***** Dataset extract *****
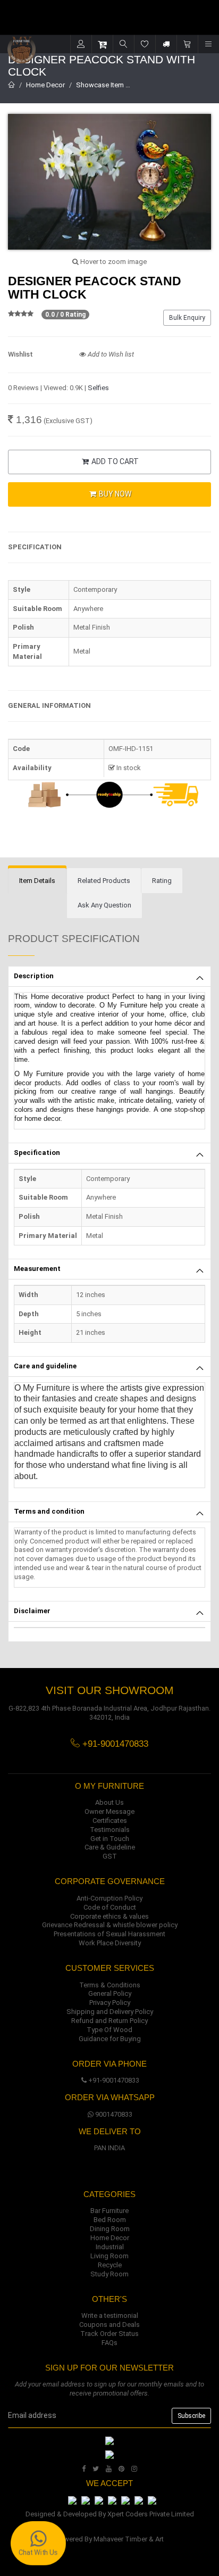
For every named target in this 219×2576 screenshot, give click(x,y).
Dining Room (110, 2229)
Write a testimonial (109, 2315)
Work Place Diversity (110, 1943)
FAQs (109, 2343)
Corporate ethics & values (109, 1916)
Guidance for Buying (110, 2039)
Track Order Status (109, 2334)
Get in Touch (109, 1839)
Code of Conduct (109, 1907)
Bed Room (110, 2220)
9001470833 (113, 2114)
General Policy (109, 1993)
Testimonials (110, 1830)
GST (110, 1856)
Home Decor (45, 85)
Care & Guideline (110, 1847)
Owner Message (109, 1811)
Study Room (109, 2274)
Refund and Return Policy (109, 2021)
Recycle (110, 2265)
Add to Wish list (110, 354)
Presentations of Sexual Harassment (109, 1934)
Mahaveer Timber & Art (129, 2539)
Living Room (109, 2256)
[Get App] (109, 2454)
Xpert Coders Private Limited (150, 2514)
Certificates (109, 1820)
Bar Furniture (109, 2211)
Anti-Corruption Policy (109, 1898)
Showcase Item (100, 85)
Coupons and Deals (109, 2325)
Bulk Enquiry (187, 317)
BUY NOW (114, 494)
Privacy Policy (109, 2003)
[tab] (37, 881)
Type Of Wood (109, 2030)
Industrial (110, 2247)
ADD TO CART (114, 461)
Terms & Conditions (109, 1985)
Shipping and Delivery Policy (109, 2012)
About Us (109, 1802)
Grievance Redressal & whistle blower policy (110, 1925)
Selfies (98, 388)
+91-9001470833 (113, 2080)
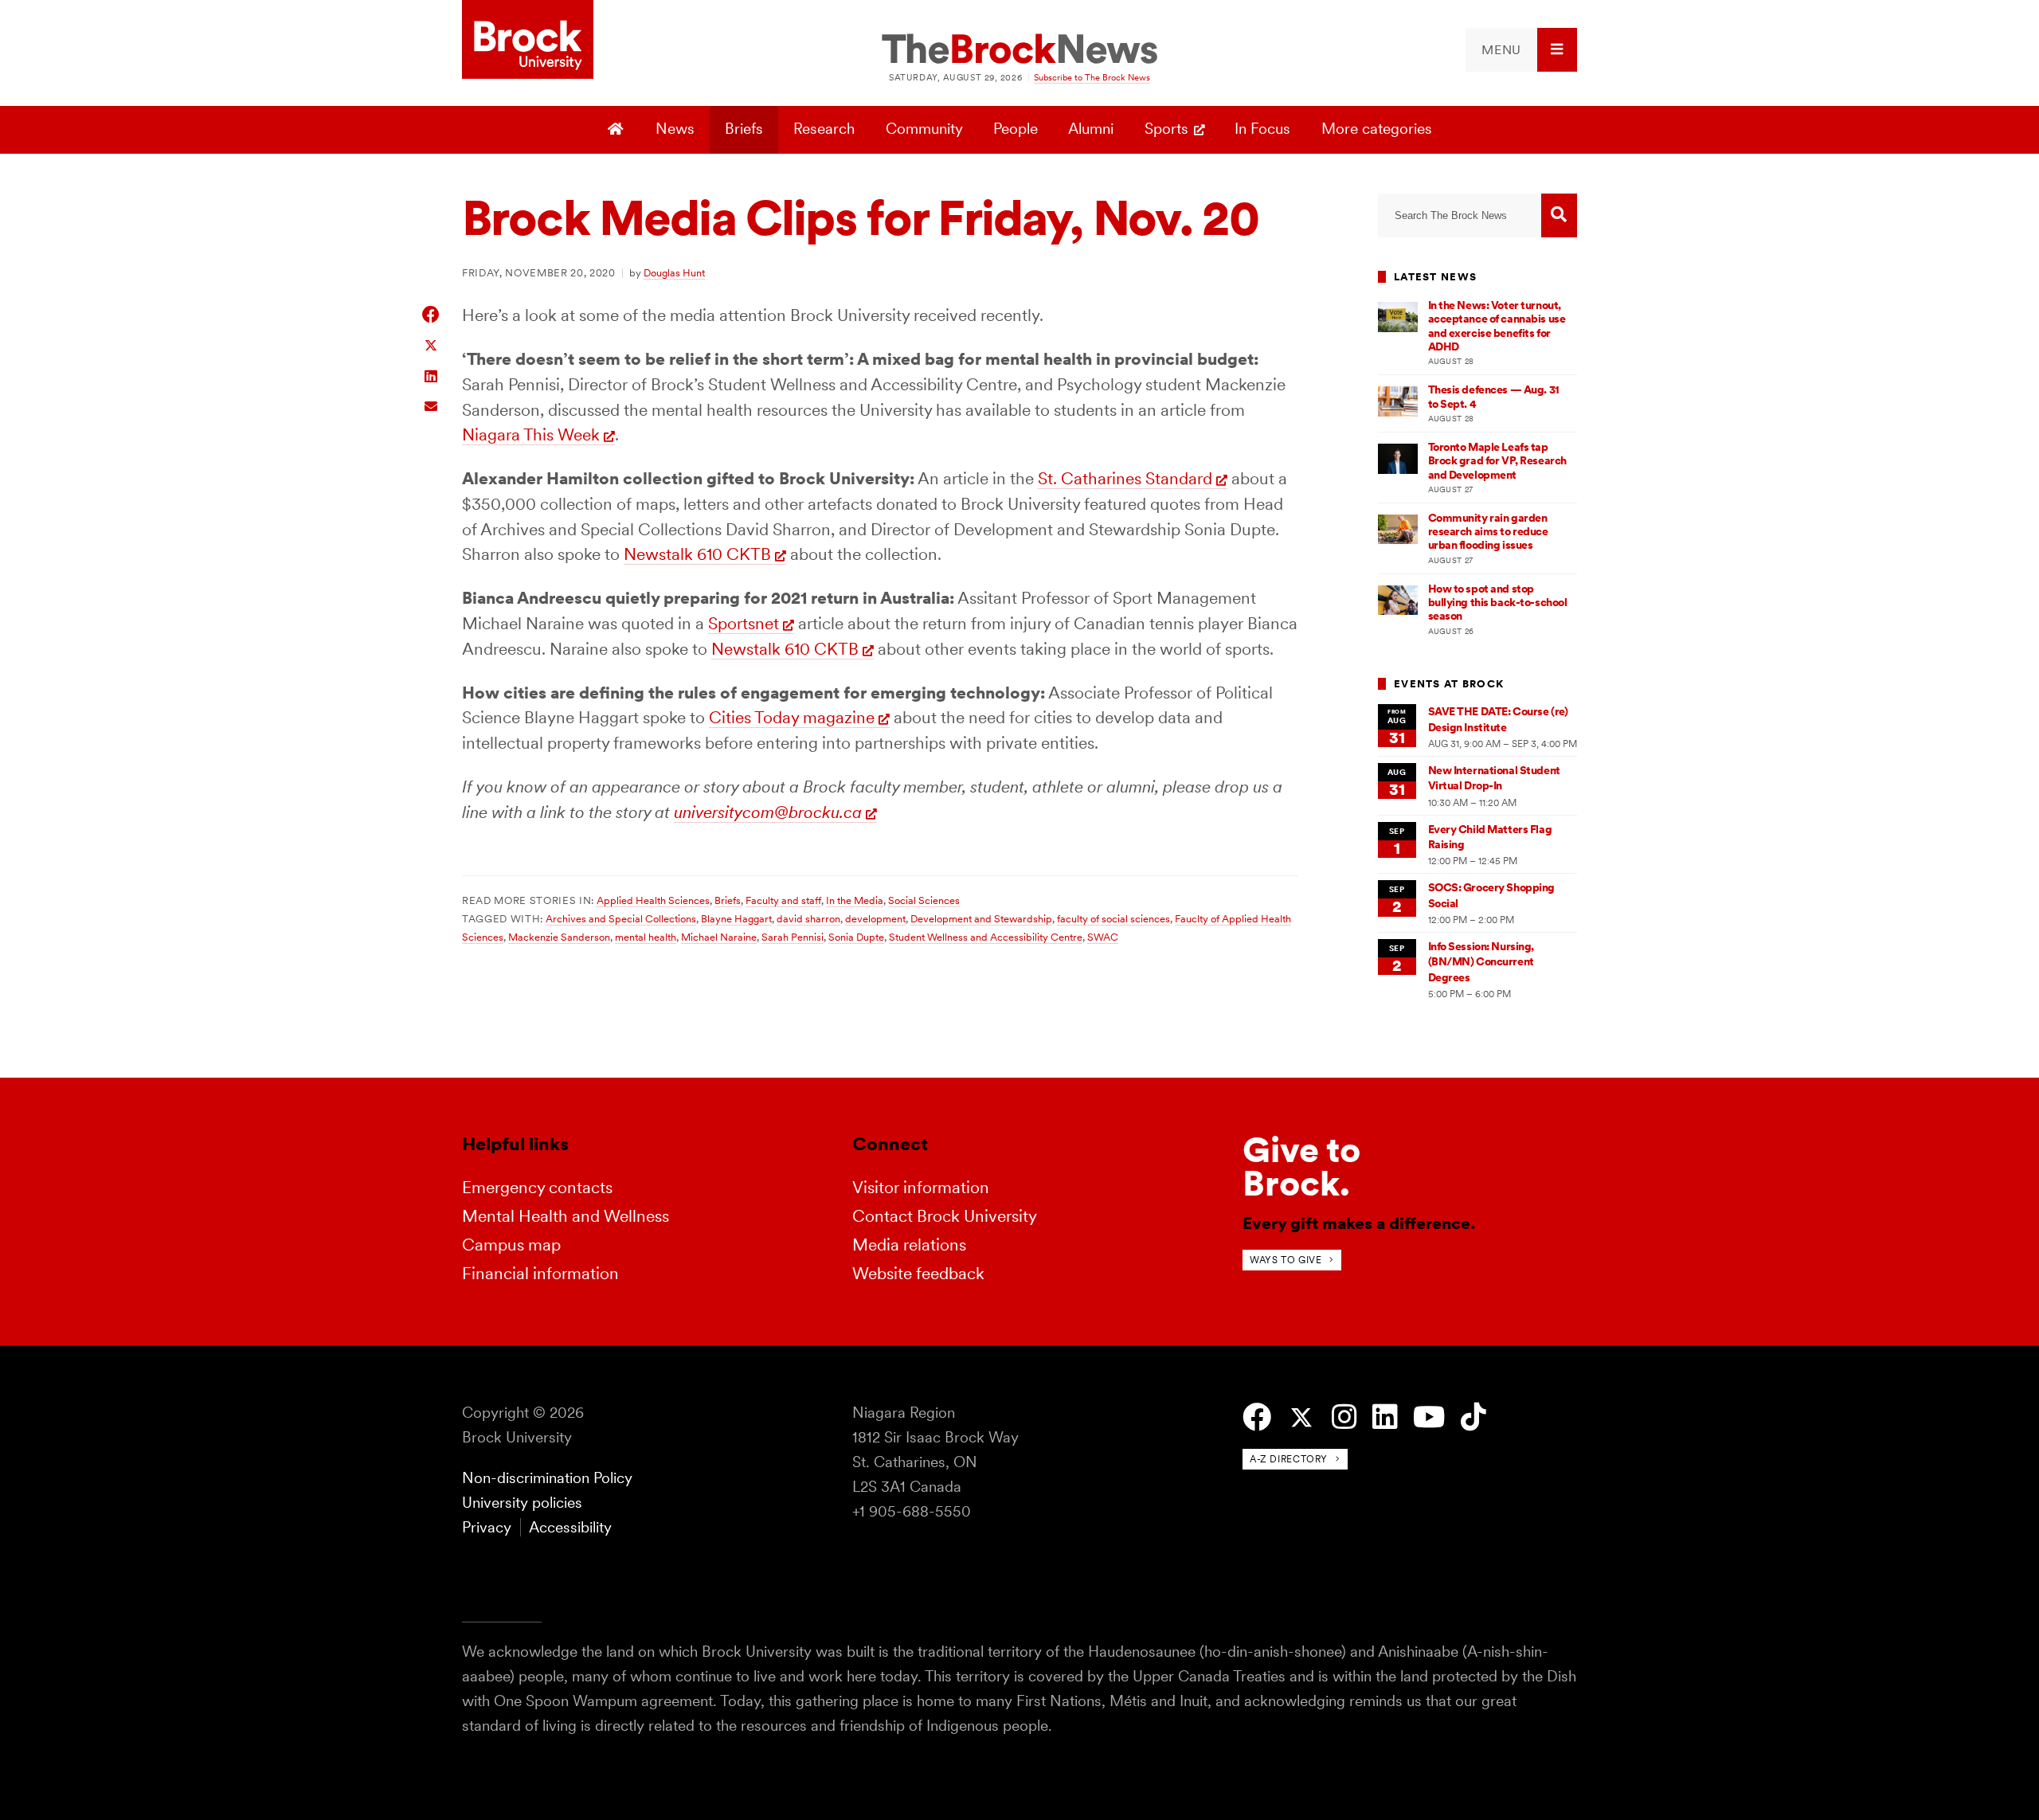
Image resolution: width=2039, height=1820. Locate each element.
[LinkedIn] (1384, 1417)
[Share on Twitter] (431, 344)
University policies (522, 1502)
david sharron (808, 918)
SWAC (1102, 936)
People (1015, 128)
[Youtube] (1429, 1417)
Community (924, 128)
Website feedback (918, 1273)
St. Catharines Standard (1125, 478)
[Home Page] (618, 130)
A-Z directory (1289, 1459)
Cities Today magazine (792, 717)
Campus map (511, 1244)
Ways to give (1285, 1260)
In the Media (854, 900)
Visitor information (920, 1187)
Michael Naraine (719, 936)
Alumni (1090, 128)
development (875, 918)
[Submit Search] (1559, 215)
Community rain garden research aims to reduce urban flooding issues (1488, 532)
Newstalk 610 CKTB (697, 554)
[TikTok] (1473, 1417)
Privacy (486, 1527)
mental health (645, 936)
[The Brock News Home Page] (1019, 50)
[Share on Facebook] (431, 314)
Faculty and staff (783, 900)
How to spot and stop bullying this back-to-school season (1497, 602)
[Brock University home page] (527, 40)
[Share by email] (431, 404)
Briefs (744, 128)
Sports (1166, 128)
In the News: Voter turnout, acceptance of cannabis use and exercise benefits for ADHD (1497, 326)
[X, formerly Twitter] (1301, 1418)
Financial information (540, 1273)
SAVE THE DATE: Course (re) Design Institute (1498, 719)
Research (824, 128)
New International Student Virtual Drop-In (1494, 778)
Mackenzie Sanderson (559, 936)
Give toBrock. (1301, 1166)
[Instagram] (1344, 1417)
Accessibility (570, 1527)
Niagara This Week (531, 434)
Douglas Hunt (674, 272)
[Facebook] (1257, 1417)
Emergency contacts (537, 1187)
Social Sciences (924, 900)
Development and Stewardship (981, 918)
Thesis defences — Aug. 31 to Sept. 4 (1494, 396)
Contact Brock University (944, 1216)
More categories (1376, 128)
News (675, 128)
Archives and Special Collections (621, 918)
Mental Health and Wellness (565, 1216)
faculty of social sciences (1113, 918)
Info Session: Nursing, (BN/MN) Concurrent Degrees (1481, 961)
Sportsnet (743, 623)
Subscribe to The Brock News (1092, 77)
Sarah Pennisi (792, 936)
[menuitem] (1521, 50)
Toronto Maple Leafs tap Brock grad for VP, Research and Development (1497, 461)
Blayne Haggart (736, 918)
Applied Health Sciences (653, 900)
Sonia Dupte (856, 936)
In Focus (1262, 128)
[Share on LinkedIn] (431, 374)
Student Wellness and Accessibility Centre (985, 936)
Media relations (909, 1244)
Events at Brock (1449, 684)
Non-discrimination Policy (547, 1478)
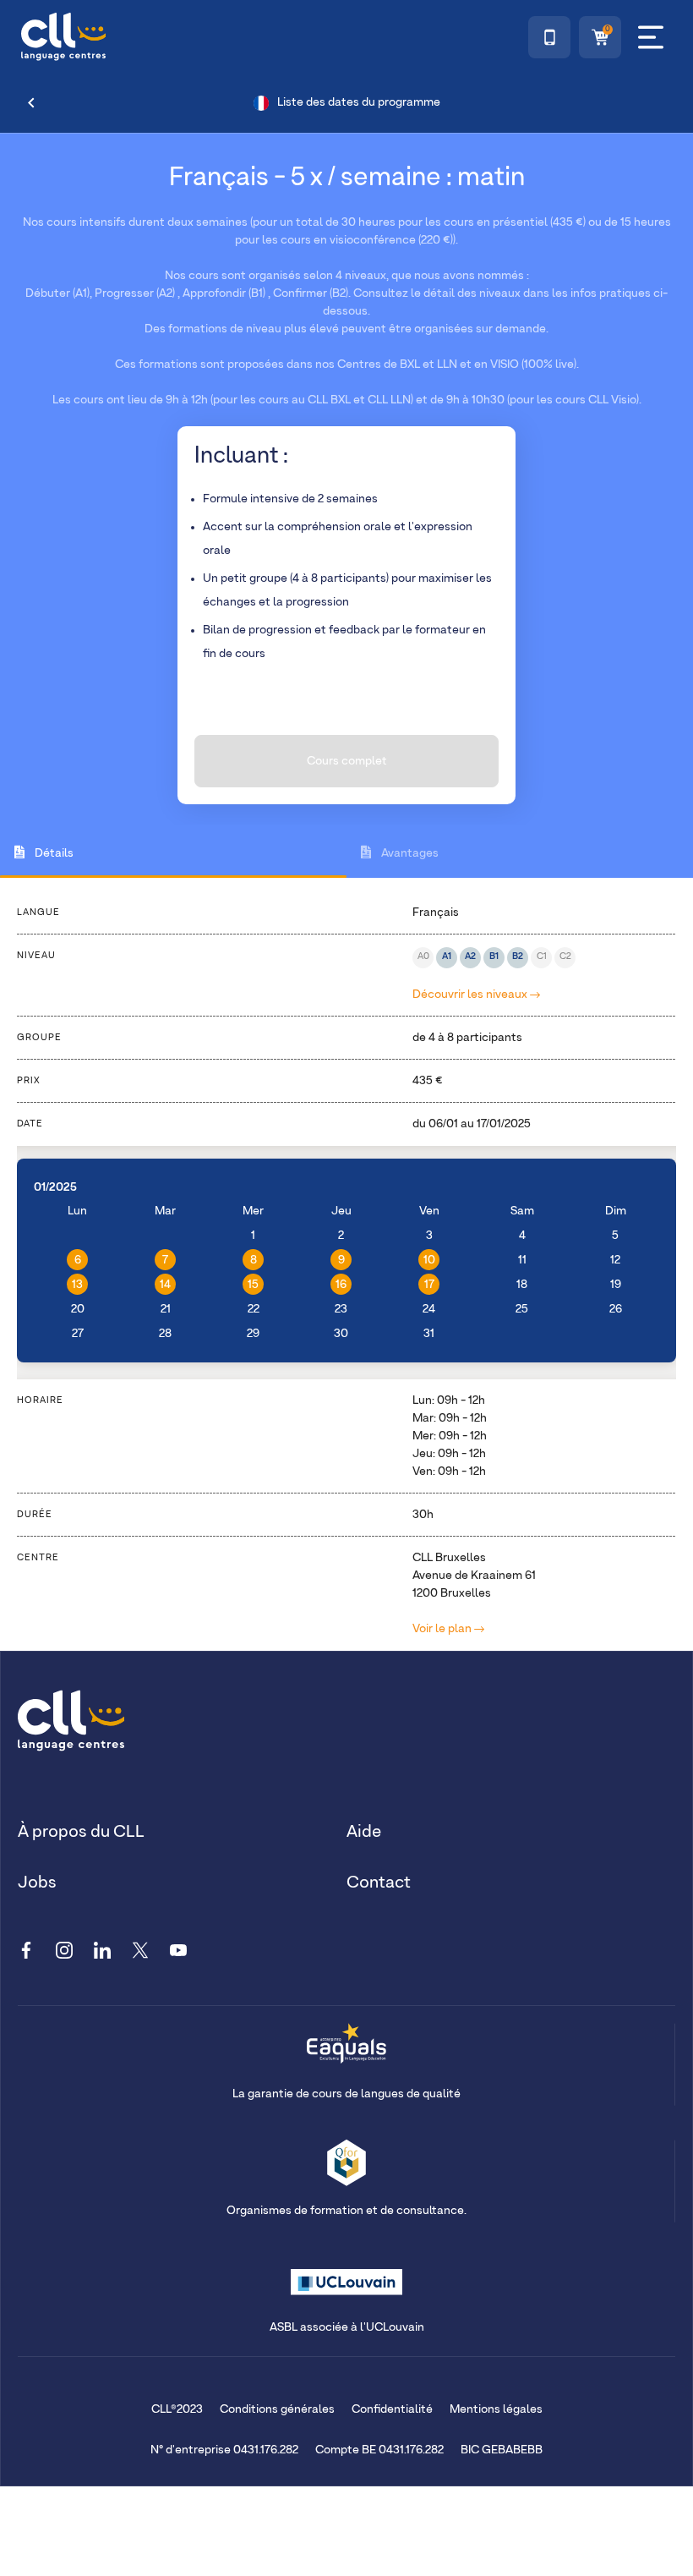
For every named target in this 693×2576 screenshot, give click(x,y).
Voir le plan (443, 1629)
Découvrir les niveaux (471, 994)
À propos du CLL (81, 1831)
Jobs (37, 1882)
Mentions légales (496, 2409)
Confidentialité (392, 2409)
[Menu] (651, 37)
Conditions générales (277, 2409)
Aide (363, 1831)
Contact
*****
Task goal :: Look back at the data above, then output exactly the lines from the line holding "Give toBrock. (1301, 1166)" up to and including the line holding "[Menu] (651, 37)". Leave out the pictures.

Reply to the task ::
Give toBrock. (1301, 1166)
[Instagram] (1344, 1417)
Accessibility (570, 1527)
Niagara This Week (531, 434)
Douglas Hunt (674, 272)
[Facebook] (1257, 1417)
Emergency contacts (537, 1187)
Social Sciences (924, 900)
Development and Stewardship (981, 918)
Thesis defences — Aug. 31 to Sept. 4 (1494, 396)
Contact Brock University (944, 1216)
More categories (1376, 128)
News (675, 128)
Archives and Special Collections (621, 918)
Mental Health and Wellness (565, 1216)
faculty of social sciences (1113, 918)
Info Session: Nursing, (BN/MN) Concurrent Degrees (1481, 961)
Sportsnet (743, 623)
Subscribe to The Brock News (1092, 77)
Sarah Pennisi (792, 936)
[menuitem] (1521, 50)
Toronto Maple Leafs tap Brock grad for VP, Research and Development (1497, 461)
Blayne Haggart (736, 918)
Applied Health Sciences (653, 900)
Sonia Dupte (856, 936)
In Focus (1262, 128)
[Share on LinkedIn] (431, 374)
Student Wellness and Accessibility Centre (985, 936)
Media relations (909, 1244)
Events at Brock (1449, 684)
Non-discrimination Policy (547, 1478)
For every named target in this 693×2576 screenshot, give click(x,y).
Voir le plan (443, 1629)
Découvrir les niveaux (471, 994)
À propos du CLL (81, 1831)
Jobs (37, 1882)
Mentions légales (496, 2409)
Confidentialité (392, 2409)
[Menu] (651, 37)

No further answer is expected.